§ EXERCISE OBJECTIVE: Copy out the entries starting at the line that contains "Screen dimensions: 1333x896" and ending after the line that contains "the 학습중 status", reproducing them word for word. Omit the pictures from your copy.

§ TASK MATERIAL:
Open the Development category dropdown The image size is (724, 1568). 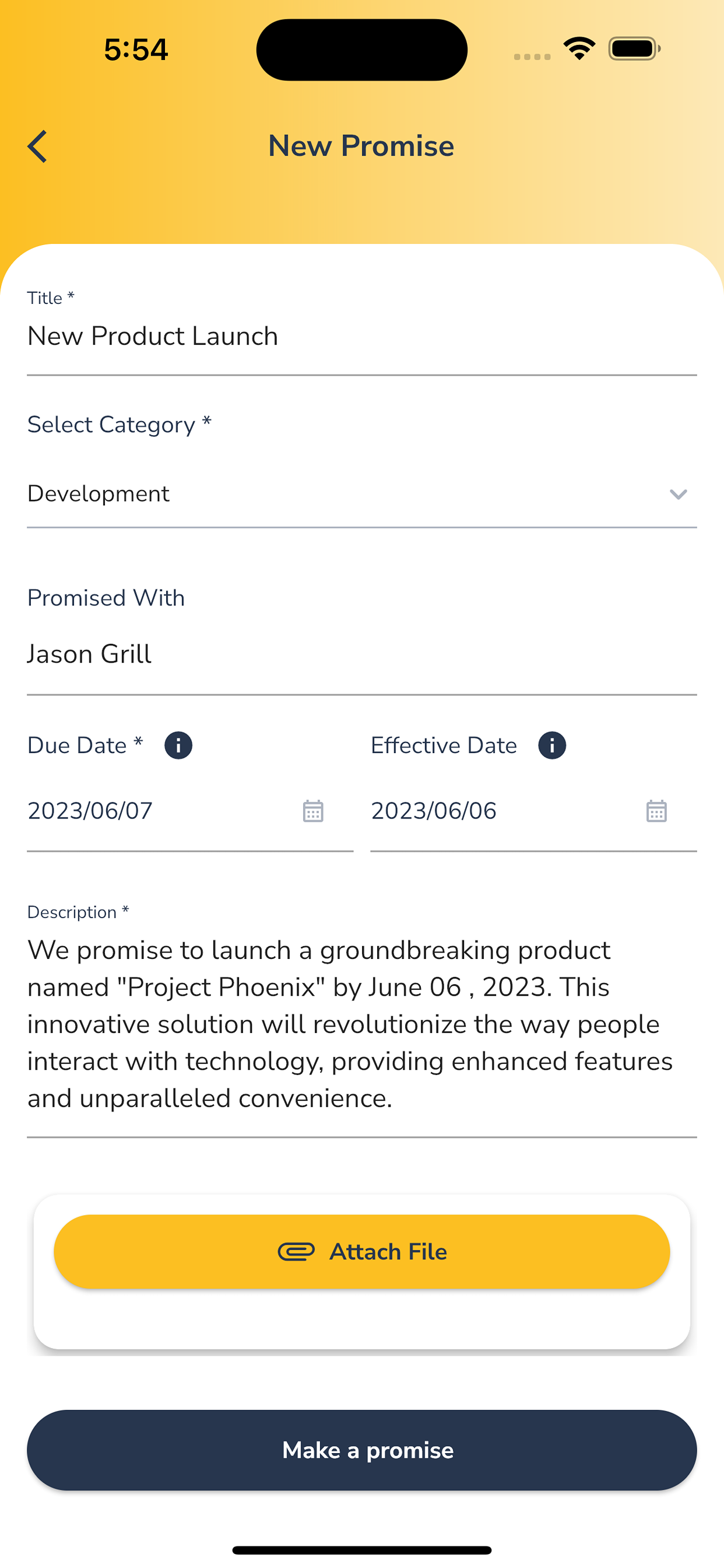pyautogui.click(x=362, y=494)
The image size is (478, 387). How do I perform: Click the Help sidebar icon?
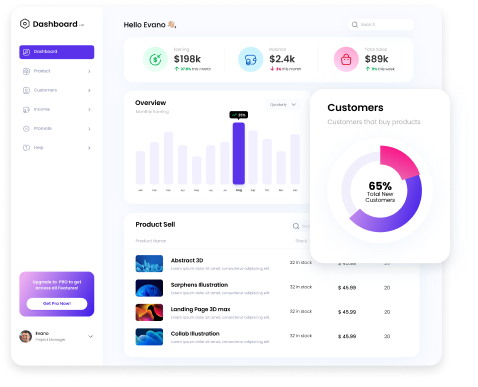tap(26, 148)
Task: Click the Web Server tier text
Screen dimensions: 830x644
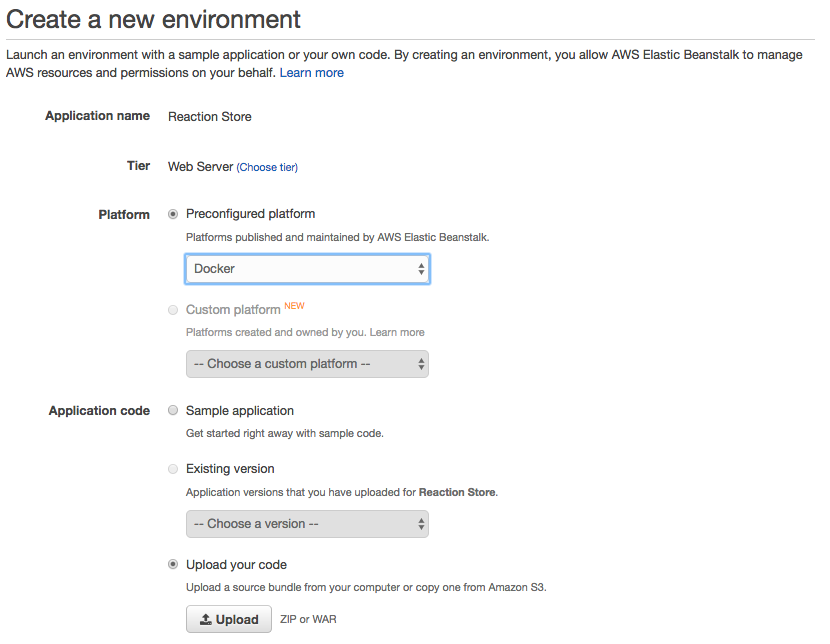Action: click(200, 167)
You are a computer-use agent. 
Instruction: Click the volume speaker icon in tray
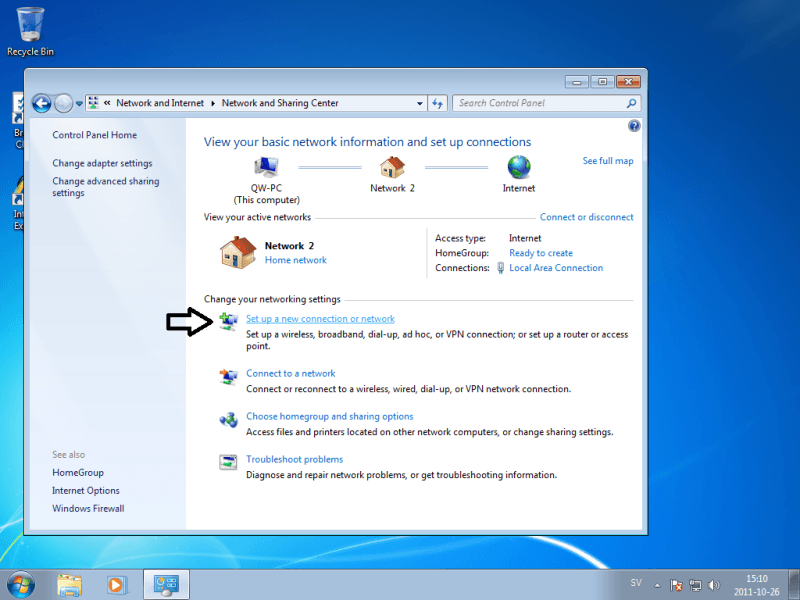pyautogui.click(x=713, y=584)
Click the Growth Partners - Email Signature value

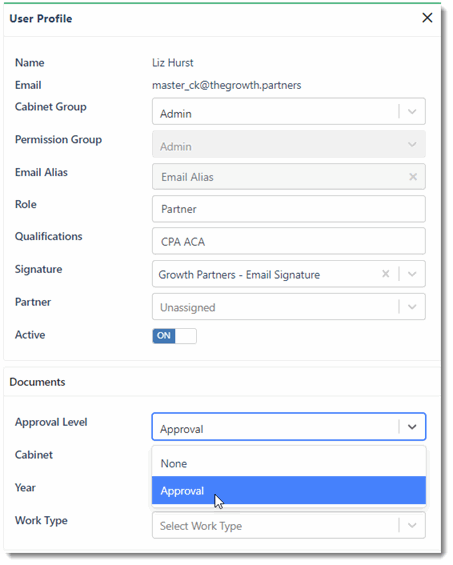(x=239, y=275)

* * *

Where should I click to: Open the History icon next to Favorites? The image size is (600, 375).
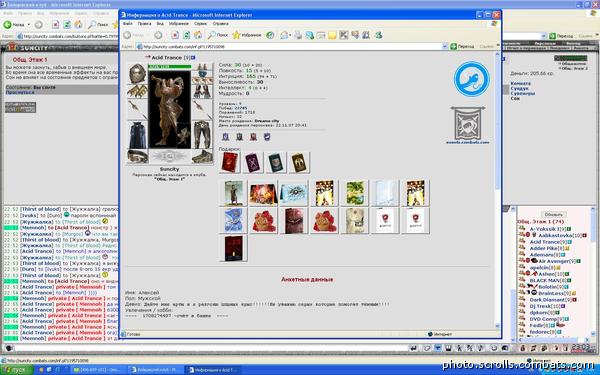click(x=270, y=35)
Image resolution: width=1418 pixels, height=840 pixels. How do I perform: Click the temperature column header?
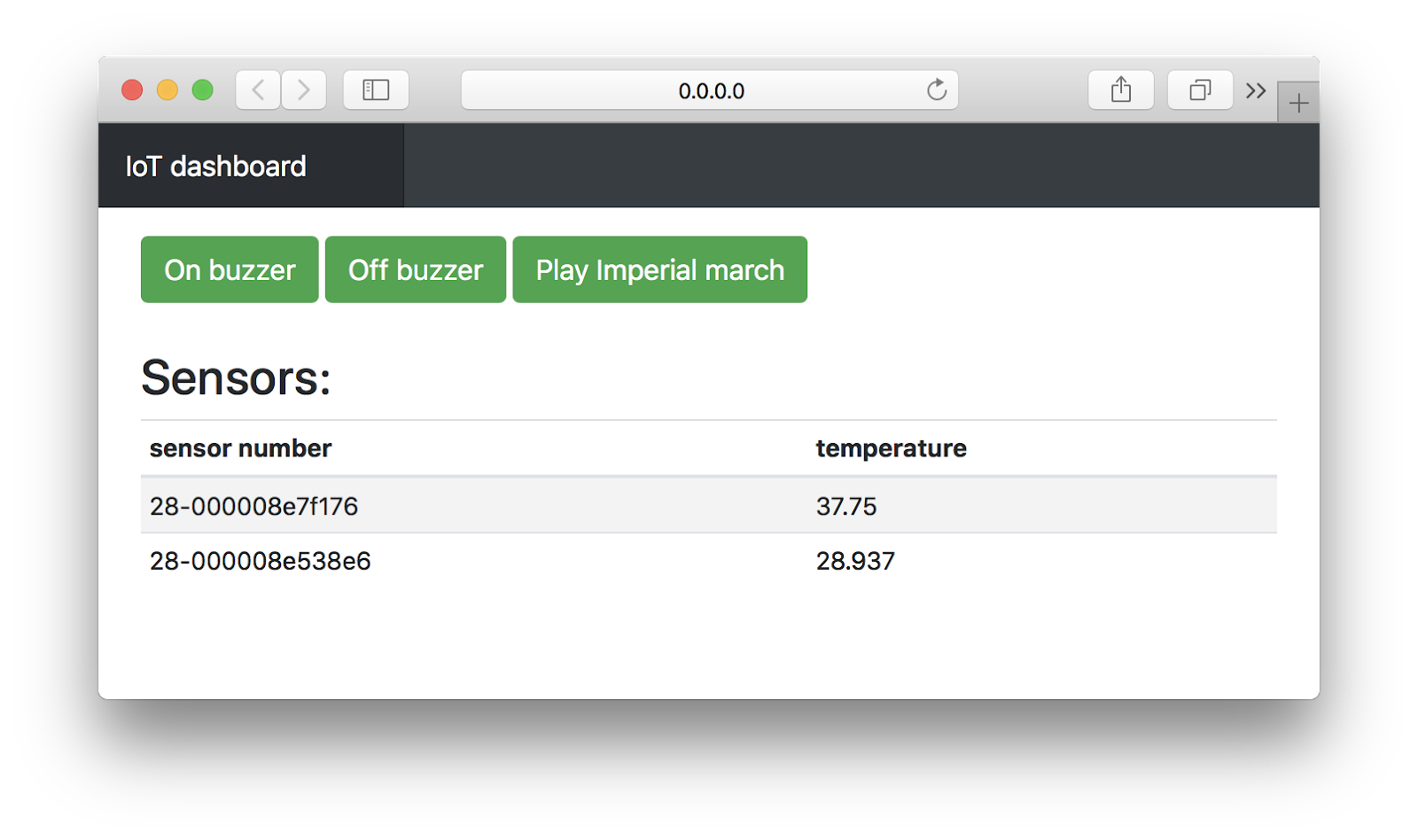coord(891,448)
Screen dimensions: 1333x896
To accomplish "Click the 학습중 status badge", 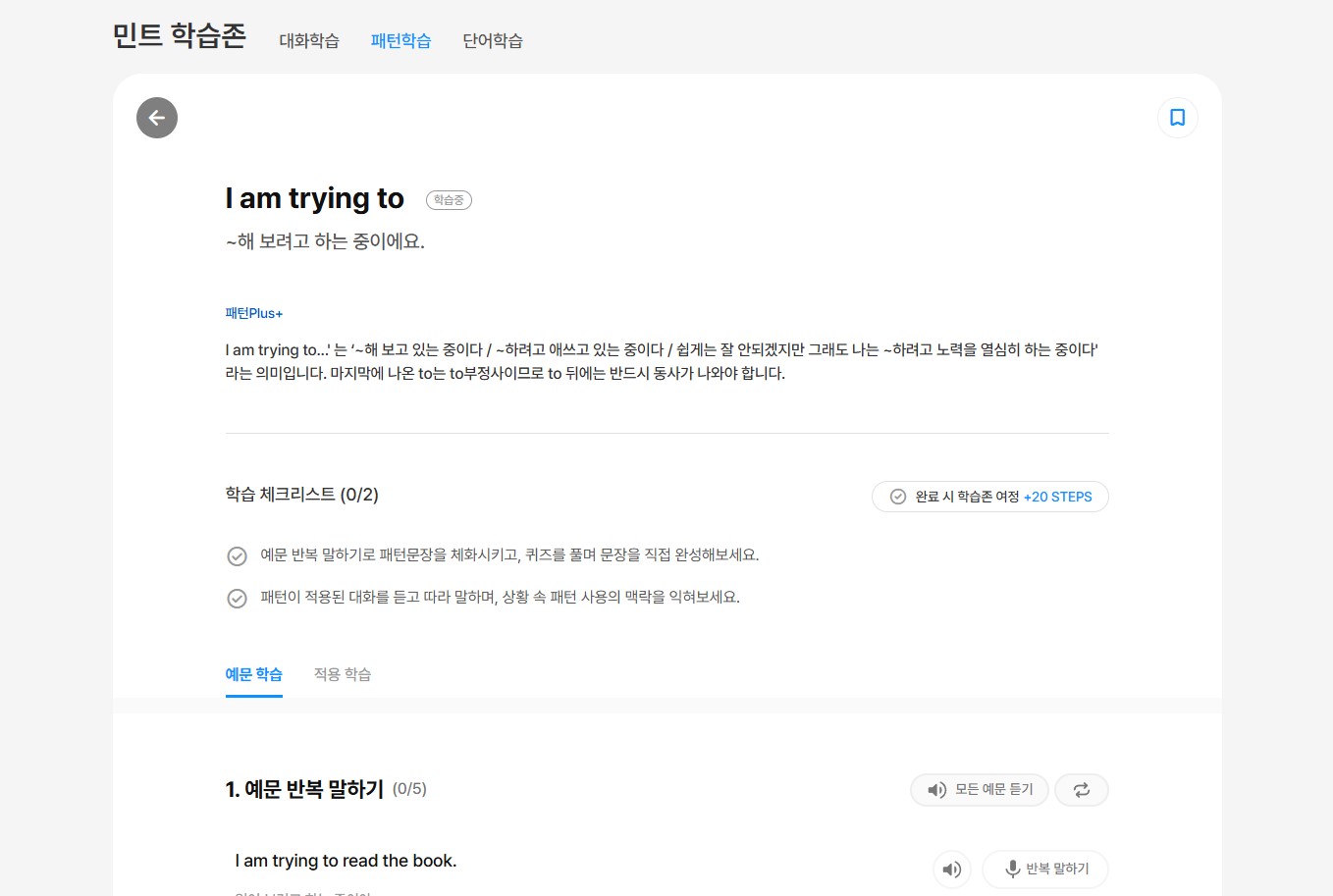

---

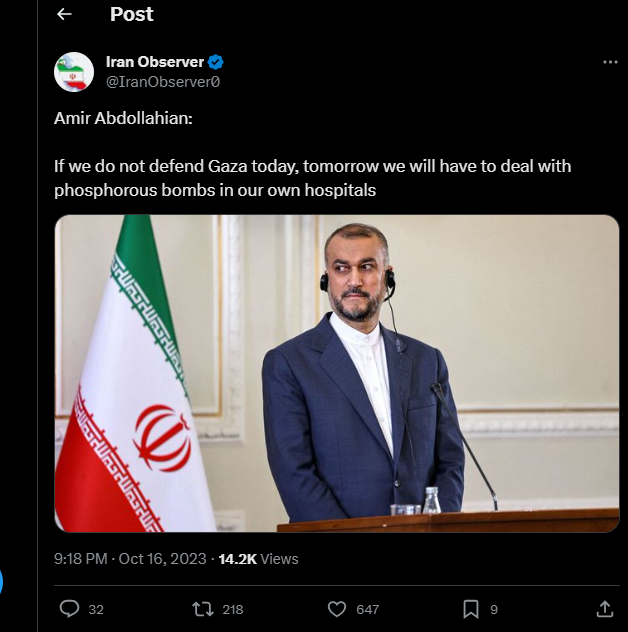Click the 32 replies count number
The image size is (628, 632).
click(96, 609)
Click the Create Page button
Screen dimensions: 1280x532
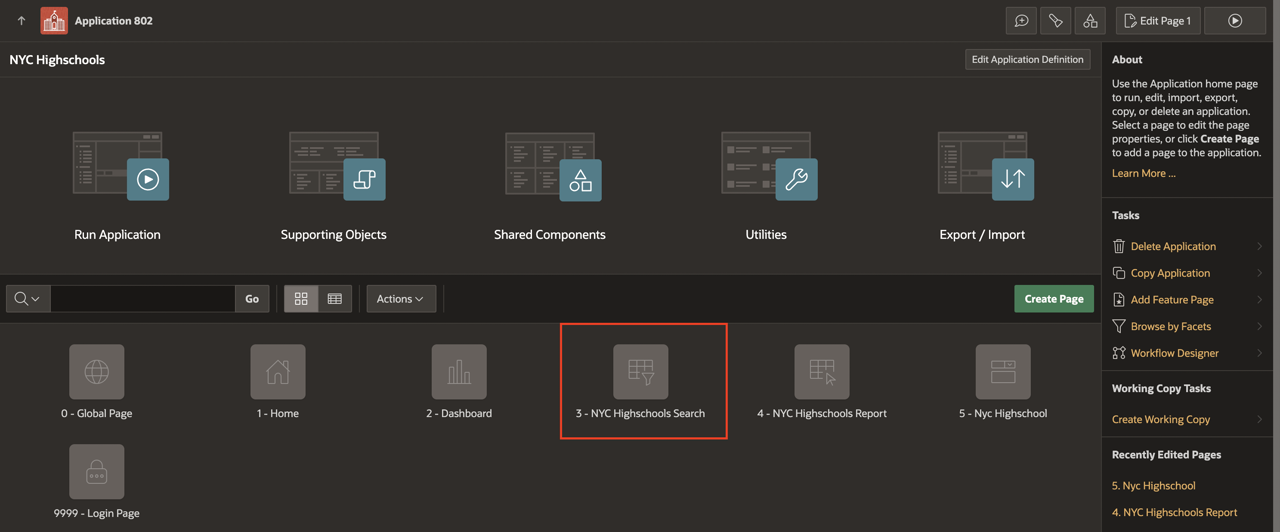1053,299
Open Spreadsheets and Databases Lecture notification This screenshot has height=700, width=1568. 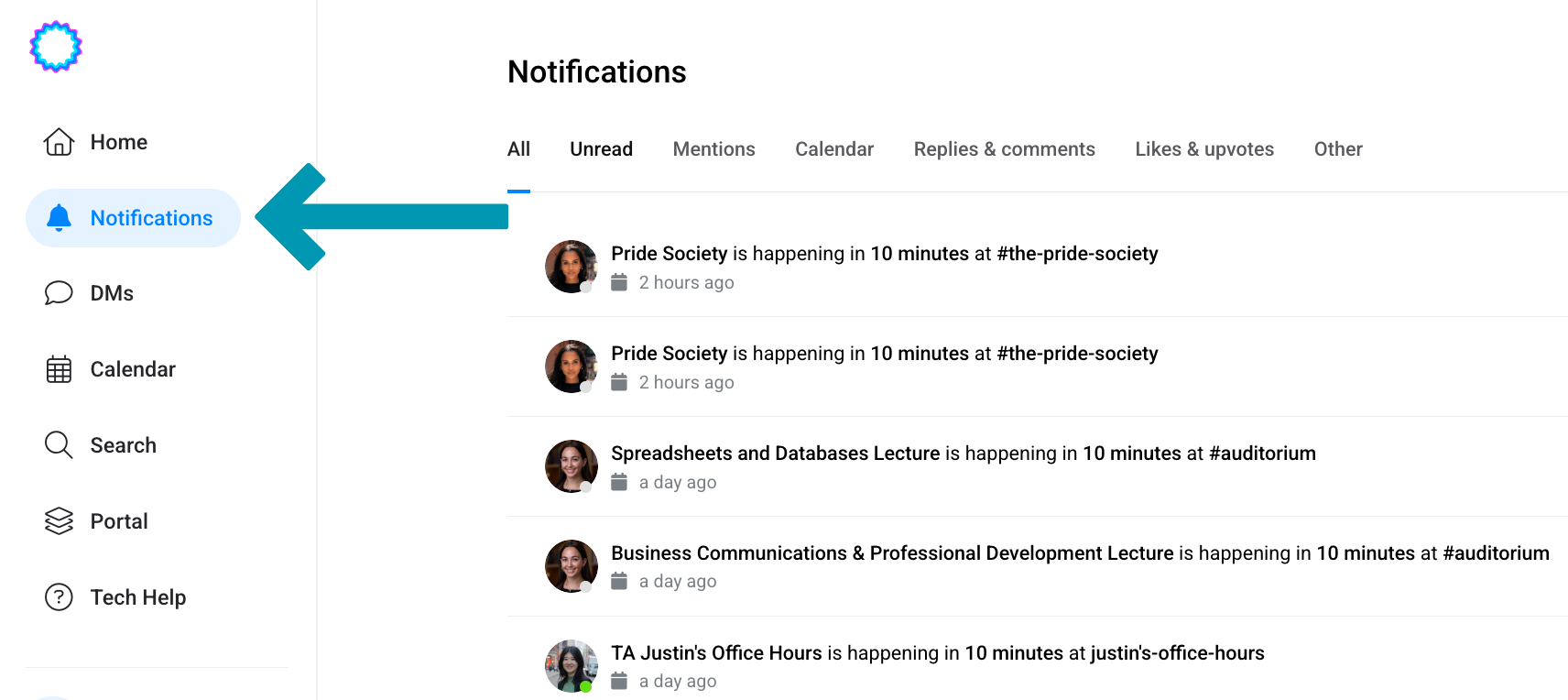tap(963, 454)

§ FINISHED TASK:
Screen dimensions: 1333x896
To accomplish "Click the 학습중 status badge", 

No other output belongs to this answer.